## Collected data entries:
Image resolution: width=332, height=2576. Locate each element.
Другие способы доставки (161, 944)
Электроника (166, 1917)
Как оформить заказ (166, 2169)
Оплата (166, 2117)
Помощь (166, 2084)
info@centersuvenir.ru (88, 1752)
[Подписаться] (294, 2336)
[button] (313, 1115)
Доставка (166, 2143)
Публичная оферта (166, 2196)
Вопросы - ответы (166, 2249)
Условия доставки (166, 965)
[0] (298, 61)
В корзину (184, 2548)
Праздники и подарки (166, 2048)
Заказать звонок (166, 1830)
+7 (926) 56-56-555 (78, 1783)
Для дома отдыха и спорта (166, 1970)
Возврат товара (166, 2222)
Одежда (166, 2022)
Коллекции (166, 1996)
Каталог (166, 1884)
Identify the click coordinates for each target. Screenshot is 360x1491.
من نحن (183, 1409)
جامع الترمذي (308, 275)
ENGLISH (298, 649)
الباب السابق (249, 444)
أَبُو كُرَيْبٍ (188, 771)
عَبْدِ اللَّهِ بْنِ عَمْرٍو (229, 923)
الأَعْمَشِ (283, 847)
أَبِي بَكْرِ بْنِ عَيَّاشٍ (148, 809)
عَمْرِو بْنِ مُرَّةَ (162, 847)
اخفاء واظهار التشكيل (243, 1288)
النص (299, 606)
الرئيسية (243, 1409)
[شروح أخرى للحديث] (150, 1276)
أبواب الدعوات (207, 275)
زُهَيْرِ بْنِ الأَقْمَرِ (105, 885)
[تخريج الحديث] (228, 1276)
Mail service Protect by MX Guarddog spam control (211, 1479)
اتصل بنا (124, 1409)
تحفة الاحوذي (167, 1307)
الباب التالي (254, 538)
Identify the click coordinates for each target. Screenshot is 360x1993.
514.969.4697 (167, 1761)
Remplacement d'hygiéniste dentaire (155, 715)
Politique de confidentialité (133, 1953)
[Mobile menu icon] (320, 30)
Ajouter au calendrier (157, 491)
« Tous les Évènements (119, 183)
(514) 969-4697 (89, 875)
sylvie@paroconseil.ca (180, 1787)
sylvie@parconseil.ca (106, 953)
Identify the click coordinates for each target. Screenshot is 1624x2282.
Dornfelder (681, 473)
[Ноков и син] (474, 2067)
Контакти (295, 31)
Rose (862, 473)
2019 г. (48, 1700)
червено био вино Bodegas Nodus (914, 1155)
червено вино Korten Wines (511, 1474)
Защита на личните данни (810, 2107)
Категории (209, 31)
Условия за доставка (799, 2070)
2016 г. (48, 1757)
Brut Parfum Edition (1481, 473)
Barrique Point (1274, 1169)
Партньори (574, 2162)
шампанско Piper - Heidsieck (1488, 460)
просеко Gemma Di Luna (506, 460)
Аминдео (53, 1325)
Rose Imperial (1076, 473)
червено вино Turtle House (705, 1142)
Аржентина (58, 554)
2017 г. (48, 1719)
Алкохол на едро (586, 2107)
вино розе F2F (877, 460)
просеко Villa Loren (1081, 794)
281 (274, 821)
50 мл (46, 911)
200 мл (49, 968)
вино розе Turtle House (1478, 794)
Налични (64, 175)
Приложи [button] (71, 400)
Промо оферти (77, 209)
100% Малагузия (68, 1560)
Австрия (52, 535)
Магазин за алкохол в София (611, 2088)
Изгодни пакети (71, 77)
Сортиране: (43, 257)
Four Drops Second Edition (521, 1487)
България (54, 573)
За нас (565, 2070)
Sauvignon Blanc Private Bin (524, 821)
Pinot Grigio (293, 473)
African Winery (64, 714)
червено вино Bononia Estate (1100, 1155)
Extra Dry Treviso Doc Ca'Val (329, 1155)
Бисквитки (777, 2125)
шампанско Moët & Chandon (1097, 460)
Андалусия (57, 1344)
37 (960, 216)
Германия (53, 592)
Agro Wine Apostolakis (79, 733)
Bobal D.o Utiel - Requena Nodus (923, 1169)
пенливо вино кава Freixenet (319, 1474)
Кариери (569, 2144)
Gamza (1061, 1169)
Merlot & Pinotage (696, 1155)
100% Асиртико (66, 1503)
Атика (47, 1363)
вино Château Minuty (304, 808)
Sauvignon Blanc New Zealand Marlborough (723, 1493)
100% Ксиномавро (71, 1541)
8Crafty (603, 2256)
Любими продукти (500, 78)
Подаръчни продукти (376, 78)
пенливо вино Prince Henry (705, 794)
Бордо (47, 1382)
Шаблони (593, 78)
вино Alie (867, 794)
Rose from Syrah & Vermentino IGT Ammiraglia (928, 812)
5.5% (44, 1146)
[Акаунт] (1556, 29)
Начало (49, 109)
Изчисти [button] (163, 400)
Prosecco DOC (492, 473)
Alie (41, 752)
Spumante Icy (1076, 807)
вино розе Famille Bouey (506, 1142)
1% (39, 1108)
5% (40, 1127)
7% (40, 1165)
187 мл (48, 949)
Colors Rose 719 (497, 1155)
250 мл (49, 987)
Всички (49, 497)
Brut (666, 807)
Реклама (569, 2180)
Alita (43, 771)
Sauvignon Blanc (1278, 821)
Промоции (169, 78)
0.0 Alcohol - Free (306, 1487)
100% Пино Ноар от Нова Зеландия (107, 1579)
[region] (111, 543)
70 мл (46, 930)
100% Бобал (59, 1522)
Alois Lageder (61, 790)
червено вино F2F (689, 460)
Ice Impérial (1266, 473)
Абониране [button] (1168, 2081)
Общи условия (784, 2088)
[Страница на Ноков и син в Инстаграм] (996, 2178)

## What you are asked to do:
Each line, beginning at the one that contains "Общи условия (784, 2088)" and continuing through the end of the records, must be written out exactly, first and last included.

## Result for this task:
Общи условия (784, 2088)
[Страница на Ноков и син в Инстаграм] (996, 2178)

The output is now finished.